LP Edition of 350 (Mystery Color Vinyl)
Roger Miller, king of many roads both known and unknown, has a long and illustrious recording history. As a member of Sproton Layer, Destroy All Monsters, Mission of Burma, The Din, etc., he has made many records that are definitive statements of powerful outsider rock music in many guises. But this, his third solo LP, originally released by Forced Exposure in 1988, remains one of the great lost chords in his discography.
Although he’d been focusing mostly on extended keyboard techniques for a couple of years, Roger approached us with the idea of doing a guitar-oriented record, and furthermore suggested that he’d spraypaint the back covers of all copies in his driveway, after sprinkling rocks across them. It was a hard opportunity to pass up. And the first bits we heard of the actual recording were amazing.

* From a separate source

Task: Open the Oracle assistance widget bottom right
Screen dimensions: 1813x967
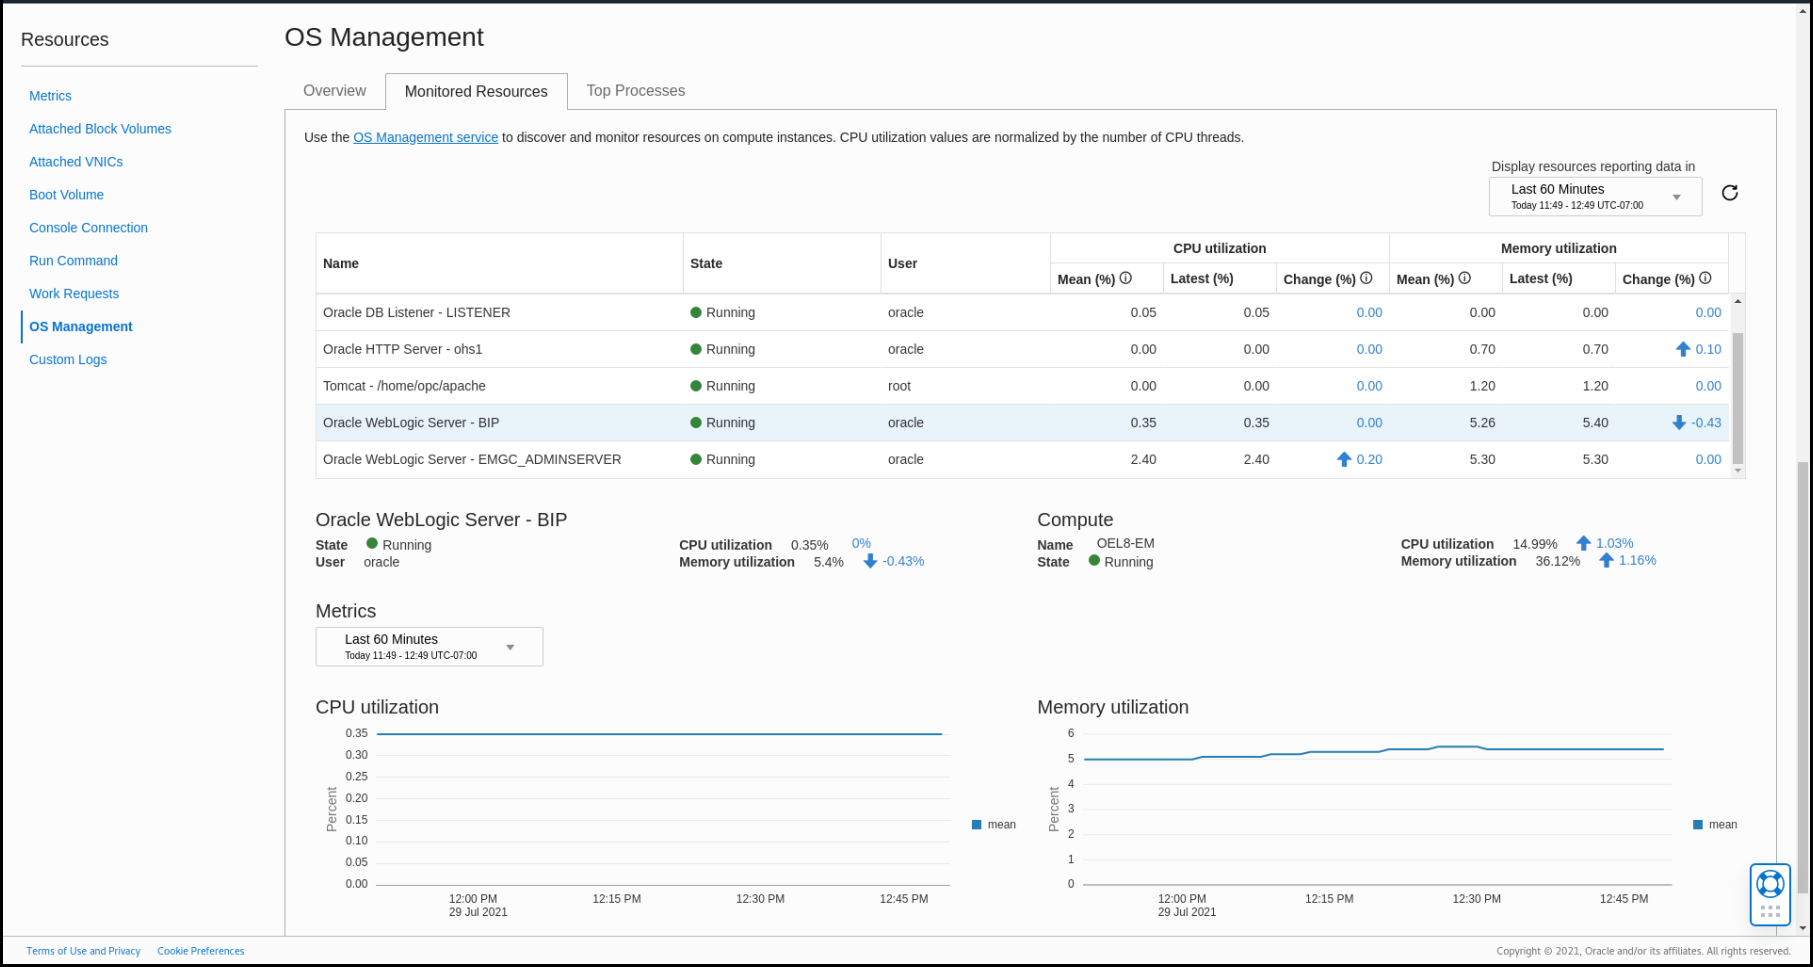Action: pyautogui.click(x=1770, y=893)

The cover of Sun Ra’s “Space Is the Place” was totally boss. And a bunch of the other songs manifested a really bizarre, somewhat Eno-esque take on what pop-readymades could possibly be. In the intervening years we’d start to hear them in a very different light, realizing they were almost templates for various skewed-spews that would emanate from New Zealand. A little Pumice, a little Tall Dwarfs, although that was obviously not anything planned or even related. There were even bits that recalled This Heat at their most organized. And it was all done at home on four track.
If anyone ever needed evidence that Roger is a genius at left-field song-craft, Oh… should be enough to convince them. It just sounds better even time I hear it.